When assessing competitive advantages between China and the U.S., one can compare population size, GDP, military strength. But the real advantage is the U.S. dollar and its role as a global reserve currency.
A combination of the size and stability of our economy and the advanced and (relatively) open and transparent financial markets make the U.S. one of the safest places in the world to conduct trade. Which strengthens the role of the U.S. dollar in the wider world.
The dollar is considered a safe store of value and a useful tool for transactions between less internationalized countries that can use their currency’s relative value to the dollar to conduct trade. This also gives America leverage in terms of sanctions, as we see on display with Russia, and supercharges U.S. economic policies’ impact on the global economy.
As you might expect, the euro, which is used by hundreds of millions of people across euro area countries, is the second-most traded currency and the yen is the third-most exchanged currency in the world, and by far the most used Asian currency.
But America should not take dominance of the dollar for granted, for history shows that this edge can end abruptly if the world loses confidence in a country.
Too much debt and economic or political instability can open the door for competitors to move in. And there is constantly chatter of China making a dramatic move, such as somehow backing its currency with gold. Or launching a killer digital currency backed by gold.
This begs the question as how to hedge the U.S. dollar and market volatility and risk right now? Let me recommend two countries to invest in right now.
Switzerland and Singapore
For starters, Switzerland is home to some of the largest companies in Europe in terms of market value, such as UBS (UBS), Nestlé (NSRGY), and Novartis (NVS).
Switzerland also has the highest per-capita income in the world. While only 137 miles by 216 miles in size, with a population of 7.2 million, Switzerland packs a punch and is a financial and multinational powerhouse.
Additionally, the Swiss franc is backed by ample gold reserves, fiscal discipline, a trade surplus and very little foreign debt. Outward looking, Switzerland has 40% of its gross domestic product attributed to exports. Switzerland is the third-largest financial center in the world after New York and London.
It is also home to world-beating pharmaceutical, engineering and food companies and enjoys a stable government, vibrant democracy and a reputation as an asset haven in times of stress (like now). The Swiss have had a functioning democracy for 500 years and actually has a fairly weak central government, with a legislature that meets for only two weeks, four times a year. Voters have actually defeated a referendum that would have implemented a shorter workweek and longer vacations.
Switzerland is home to a number of blue-chip global multinational companies with entrenched brand names, dominant market shares, proven management teams, solid free cash flows and double-digit growth potential.

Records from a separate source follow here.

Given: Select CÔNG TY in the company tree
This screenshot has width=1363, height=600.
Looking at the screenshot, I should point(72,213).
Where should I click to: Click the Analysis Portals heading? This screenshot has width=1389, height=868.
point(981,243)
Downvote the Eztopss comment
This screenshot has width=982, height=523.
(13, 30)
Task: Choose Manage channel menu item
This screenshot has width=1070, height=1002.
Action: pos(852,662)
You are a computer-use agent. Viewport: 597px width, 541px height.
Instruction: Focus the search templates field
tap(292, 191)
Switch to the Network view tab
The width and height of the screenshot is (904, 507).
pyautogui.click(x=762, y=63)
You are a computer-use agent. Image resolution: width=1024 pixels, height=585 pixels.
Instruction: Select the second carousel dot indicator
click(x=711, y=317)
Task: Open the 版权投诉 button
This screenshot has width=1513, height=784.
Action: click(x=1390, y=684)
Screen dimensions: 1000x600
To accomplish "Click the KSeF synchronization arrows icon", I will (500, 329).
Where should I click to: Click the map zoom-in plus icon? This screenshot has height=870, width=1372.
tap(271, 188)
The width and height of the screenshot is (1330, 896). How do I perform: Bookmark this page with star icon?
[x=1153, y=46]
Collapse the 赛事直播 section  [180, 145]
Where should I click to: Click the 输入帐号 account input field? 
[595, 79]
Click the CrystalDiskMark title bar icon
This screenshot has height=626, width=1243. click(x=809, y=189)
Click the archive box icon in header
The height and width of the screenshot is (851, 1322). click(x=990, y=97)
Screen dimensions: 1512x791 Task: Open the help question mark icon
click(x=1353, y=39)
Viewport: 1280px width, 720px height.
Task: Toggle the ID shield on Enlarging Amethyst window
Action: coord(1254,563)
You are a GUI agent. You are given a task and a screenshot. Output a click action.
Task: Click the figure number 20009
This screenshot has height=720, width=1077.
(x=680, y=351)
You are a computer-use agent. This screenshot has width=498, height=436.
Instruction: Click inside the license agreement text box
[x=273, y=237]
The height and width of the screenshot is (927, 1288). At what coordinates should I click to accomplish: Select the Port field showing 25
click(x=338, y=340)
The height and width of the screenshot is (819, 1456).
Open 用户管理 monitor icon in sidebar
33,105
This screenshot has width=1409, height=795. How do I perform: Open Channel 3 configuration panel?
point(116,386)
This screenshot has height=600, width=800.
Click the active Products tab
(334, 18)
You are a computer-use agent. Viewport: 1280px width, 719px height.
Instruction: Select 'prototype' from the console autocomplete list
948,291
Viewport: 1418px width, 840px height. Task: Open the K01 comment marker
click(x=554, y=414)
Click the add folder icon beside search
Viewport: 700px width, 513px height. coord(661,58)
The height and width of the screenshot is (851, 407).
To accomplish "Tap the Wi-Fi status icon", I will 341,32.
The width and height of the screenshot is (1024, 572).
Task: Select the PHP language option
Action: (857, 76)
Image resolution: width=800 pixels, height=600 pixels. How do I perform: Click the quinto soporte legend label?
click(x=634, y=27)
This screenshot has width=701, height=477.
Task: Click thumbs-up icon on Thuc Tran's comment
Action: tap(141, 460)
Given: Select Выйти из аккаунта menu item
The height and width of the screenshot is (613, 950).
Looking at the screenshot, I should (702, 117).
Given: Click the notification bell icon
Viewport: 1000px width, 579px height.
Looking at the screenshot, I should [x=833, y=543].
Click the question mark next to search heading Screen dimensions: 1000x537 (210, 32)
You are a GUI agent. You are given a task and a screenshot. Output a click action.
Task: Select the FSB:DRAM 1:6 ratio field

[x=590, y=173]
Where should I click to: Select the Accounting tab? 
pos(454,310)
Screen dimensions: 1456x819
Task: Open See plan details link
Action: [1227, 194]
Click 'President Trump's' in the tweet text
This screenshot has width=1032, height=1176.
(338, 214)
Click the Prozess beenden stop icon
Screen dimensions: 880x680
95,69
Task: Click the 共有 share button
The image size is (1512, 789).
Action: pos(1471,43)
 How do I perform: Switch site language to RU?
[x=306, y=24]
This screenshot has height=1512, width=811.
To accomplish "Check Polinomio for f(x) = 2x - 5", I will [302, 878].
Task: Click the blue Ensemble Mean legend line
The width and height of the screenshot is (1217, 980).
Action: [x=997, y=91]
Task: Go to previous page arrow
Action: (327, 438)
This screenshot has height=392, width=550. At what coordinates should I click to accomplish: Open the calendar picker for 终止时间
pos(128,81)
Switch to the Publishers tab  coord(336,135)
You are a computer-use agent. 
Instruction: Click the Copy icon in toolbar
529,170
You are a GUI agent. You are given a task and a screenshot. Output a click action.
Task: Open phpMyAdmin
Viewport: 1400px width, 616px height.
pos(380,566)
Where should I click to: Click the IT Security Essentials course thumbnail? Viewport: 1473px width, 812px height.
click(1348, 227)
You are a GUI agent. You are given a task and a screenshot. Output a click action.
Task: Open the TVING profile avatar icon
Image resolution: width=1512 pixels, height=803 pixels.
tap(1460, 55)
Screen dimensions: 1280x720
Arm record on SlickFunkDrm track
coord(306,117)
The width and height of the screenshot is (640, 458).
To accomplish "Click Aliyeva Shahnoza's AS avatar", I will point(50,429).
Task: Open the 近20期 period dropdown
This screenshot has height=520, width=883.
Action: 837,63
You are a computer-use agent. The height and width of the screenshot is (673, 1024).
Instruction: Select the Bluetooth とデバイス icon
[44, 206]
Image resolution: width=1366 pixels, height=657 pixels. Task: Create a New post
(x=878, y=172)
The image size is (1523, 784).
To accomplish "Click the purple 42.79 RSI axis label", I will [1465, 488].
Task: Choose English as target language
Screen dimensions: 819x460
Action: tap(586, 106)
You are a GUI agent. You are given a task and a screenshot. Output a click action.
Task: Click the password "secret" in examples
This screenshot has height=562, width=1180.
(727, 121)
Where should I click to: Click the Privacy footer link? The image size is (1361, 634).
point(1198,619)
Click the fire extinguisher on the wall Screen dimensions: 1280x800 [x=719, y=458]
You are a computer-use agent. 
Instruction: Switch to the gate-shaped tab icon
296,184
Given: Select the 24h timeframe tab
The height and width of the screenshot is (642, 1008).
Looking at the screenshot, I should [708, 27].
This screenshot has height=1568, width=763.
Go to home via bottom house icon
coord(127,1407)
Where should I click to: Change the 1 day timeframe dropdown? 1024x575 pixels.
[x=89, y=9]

The iShares Switzerland (EWL) is a wonderful way to gain exposure to a basket of Switzerland’s leading multinationals and has a low expense ratio. My favorite stock pick is Nestlé (NSRGY). This consumer giant has a stock buyback program, a focus on growth in emerging consumer markets and a rising dividend. ABB (ABB) is a terrific infrastructure play and has been on a tear, winning power and automation technology contacts all over the world.
The Switzerland of Asia is Singapore. And the best ways to invest in Singapore are via the iShares Singapore (EWS) ETF or arguably Asia’s strongest bank, DBS Group Holdings (DBSDY). This is a bit higher risk and more of a value play than Switzerland since the Singapore economy has slowed a bit but its financial discipline and political stability is still first class.
As a hedge on the potential weakening of the U.S. dollar and as a haven from the financial storm rattling the windows of the world, you can’t go wrong investing in these two under-the-radar countries.
Are there any other countries to invest in that you would recommend right now?